The property, known as Navajo Fields, is currently zoned for single-family homes on two-acre lots. Developer Charles Diven is looking to build 254 units, a 23,000-square-foot athletic structure and 4,000 square feet of retail space, along with expanding the existing ball fields.

The Lake Osceola Overlay District, approved in 2021, allows mixed-use developments with more than double the density permitted in the town’s current multifamily zones.

In exchange for being included in the district, Diven is offering to construct a sewer trunk line from the property along East Main Street to Hill Boulevard where it would connect to an existing line that hooks up with Westchester County’s sewage treatment plant in Peekskill.

“It’s about everything that the overlay district was intended to do,” Michael Grace, one of Diven’s attorneys, told the town board at the Dec. 10 work session. “On the broad strokes, the positive environmental outcomes of having this project developed are undeniable. There are a lot of major benefits with this project right on its face.”

As he has done in the past, Grace stressed the benefit to the town and residents in the area of the developer offering to pay the expenses involved in providing a sewer hookup.

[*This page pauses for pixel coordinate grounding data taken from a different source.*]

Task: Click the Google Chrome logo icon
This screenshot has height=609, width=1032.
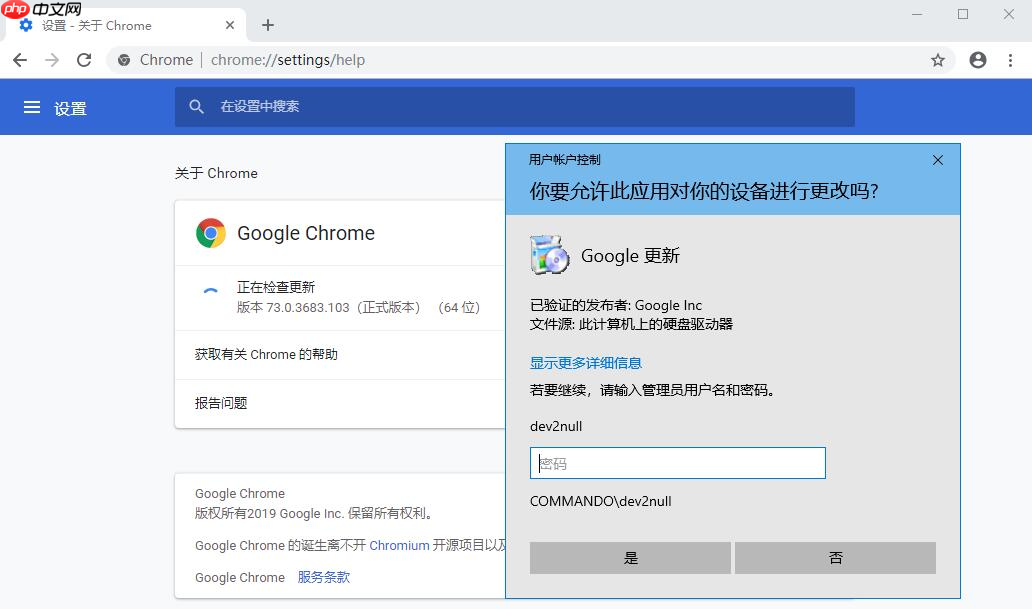Action: pyautogui.click(x=211, y=232)
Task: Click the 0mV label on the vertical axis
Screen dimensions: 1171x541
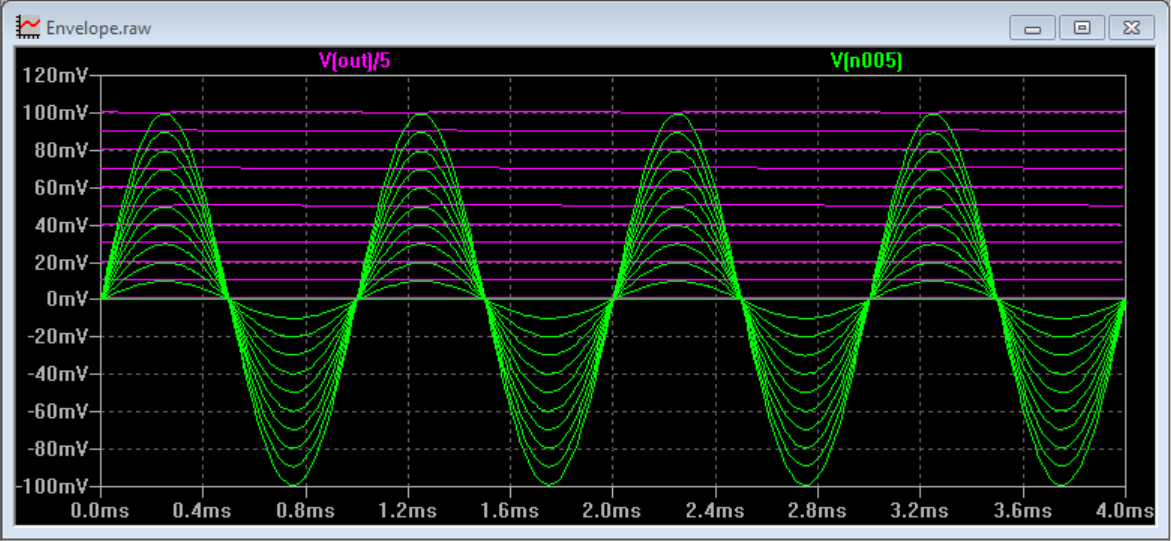Action: coord(71,299)
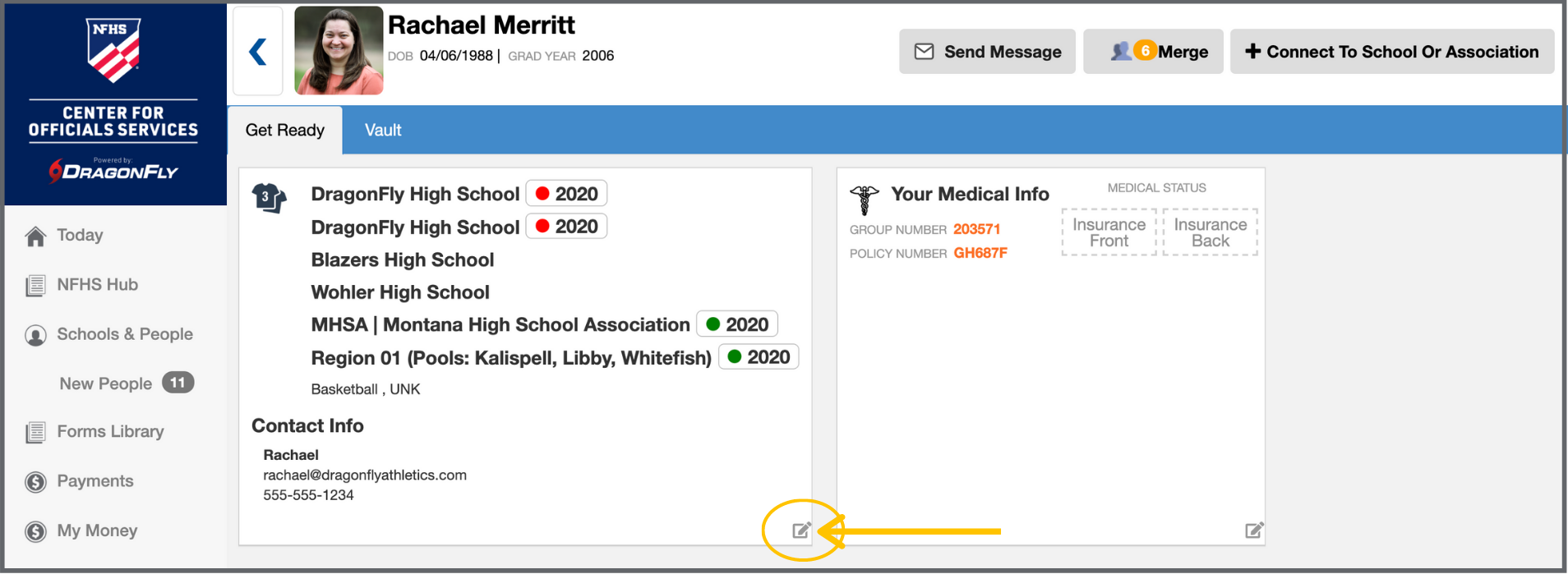Click Connect To School Or Association
1568x574 pixels.
1391,52
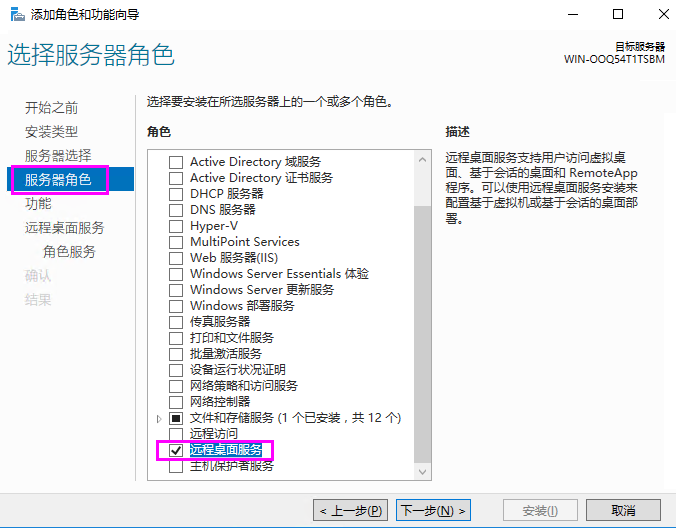Go to 开始之前 step in sidebar
676x529 pixels.
pos(51,108)
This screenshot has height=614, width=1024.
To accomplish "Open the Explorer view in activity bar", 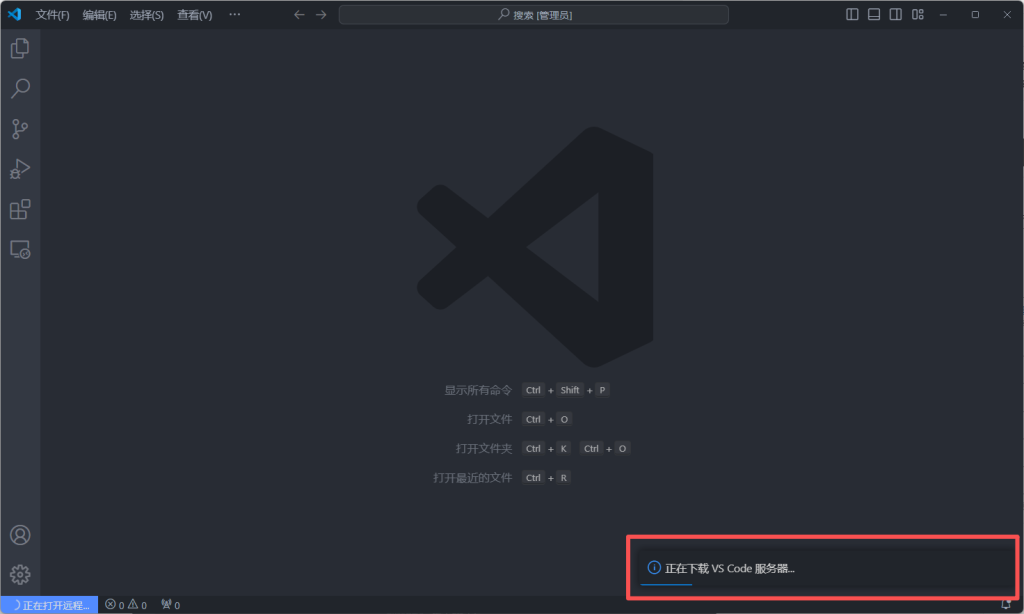I will 20,48.
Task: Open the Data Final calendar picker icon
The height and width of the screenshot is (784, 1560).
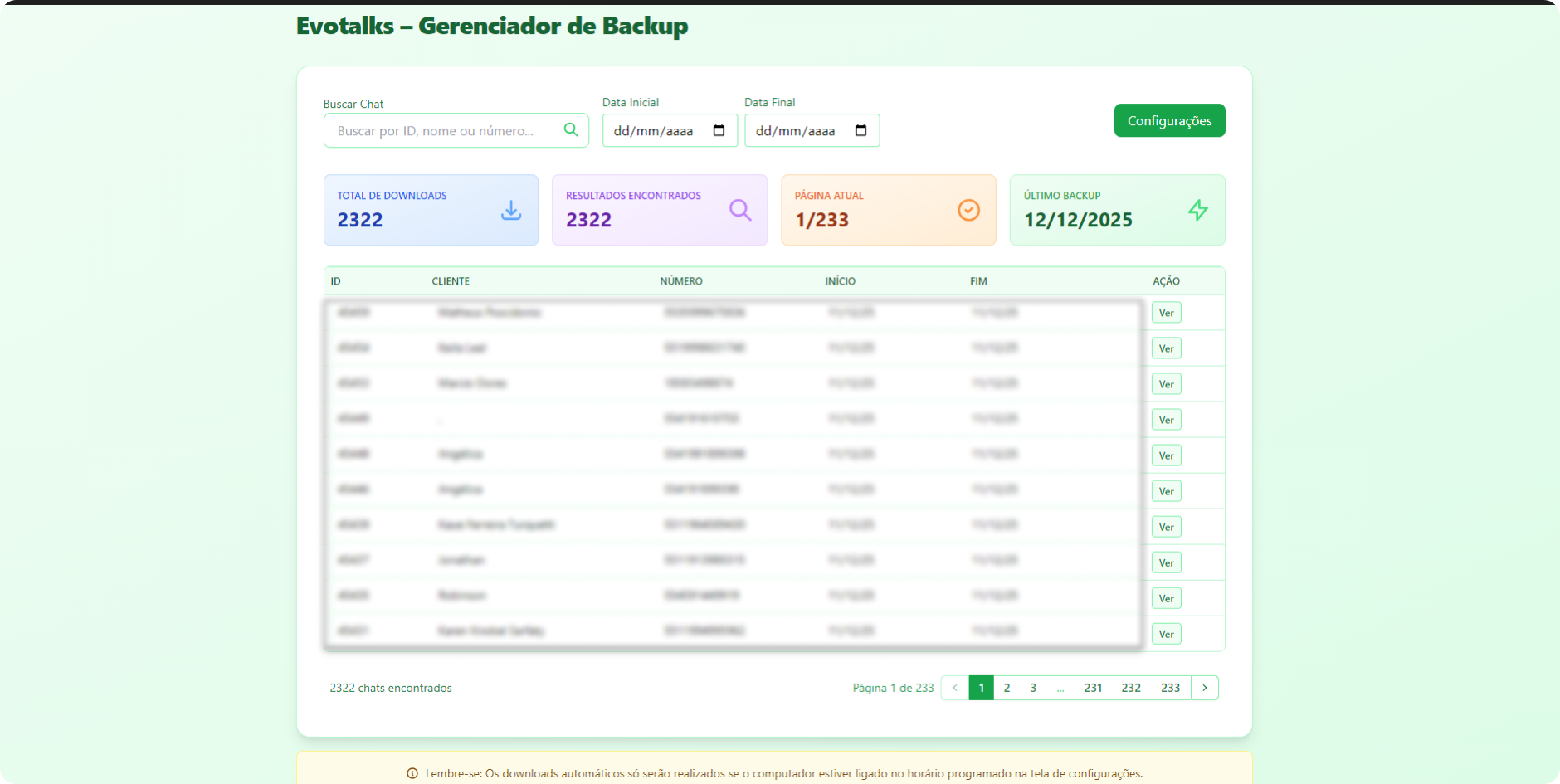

“You’re not going to be able to do it any other way,” Grace maintained. “Sewers are desperately needed.”

Councilwoman Susan Siegel countered even with sewers, the development, which has been called Creative Living and Hidden Valley, was “questionable” with the traffic constraints on Route 6N (East Main St.)

“If they weren’t going to do the sewers, they wouldn’t be asking to be in the overlay district,” Siegel said. “It’s a quid pro quo.”

Current access to the site is from Navajo Road to the west and Route 6N to the north. The property, which is adjacent to Whispering Pines, borders the Town of Somers to the east and the Town of Carmel to the north.

Siegel and Supervisor Ed Lachterman agreed the area would benefit by other properties near Navajo Fields being added to the overlay district.

“The area is very depressed. The area needs a lot of work,” Lachterman said.

Councilman Sergio Esposito wasn’t so sure, saying, “It would be preferable to have it contiguous, but I don’t think it’s mandatory. There are some questions that we need answers to even consider the inclusion.”

Mark Blanchard, another attorney for Diven, said his client was hoping to start the public hearing process for the project in January.

Grace First Appearance Since Ethics Flap

It was the first appearance for Grace before the town board since Examiner Media published an article on Sept. 17 reporting Lachterman has used Grace in a personal injury lawsuit against the Greenburgh-Graham Union Free School District.

According to legal papers filed in state Supreme Court, Lachterman filed a lawsuit on June 19, 2019, to recover monetary damages for injuries he says he sustained on July 25, 2018, while attempting to break up a brawl between two high school students while he was providing food services to the district. The case is still ongoing.

Yorktown’s Board of Ethics advised Lachterman and Councilwoman Luciana Haughwout, who rents office space from Grace across from Yorktown Town Hall, to publicly disclose their ties to the former supervisor whenever he appears before the town board.

Prior to last week’s discussion, Lachterman and Haughwout did follow the Board of Ethics’ recommendation.

Grace also gave a declaration of his own.

“Full disclosure, I seem to know all you people at some time,” he said. “You’re all very familiar with me and I’m very familiar with you.”